[Task material — start]
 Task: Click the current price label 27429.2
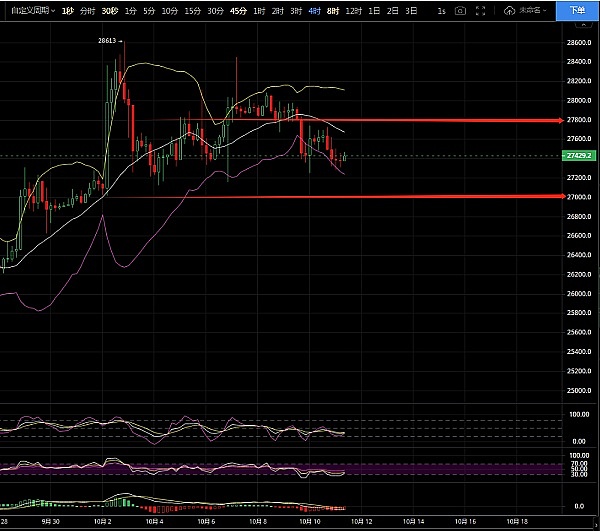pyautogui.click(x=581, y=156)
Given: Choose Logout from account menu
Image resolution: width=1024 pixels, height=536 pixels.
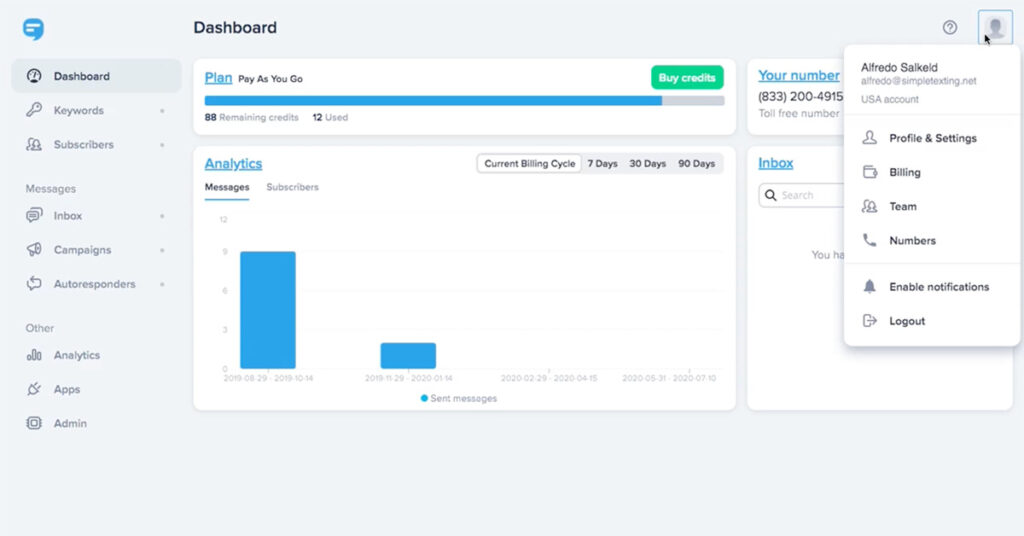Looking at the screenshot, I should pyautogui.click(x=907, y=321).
[Task material — finish]
• _Task description_
The whole listing above, line by line, needs to be copied exactly, except for any images.

• _Exercise output_
 Task: Click the current price label 27429.2
pyautogui.click(x=581, y=156)
Given: Choose Logout from account menu
Image resolution: width=1024 pixels, height=536 pixels.
Looking at the screenshot, I should pyautogui.click(x=907, y=321).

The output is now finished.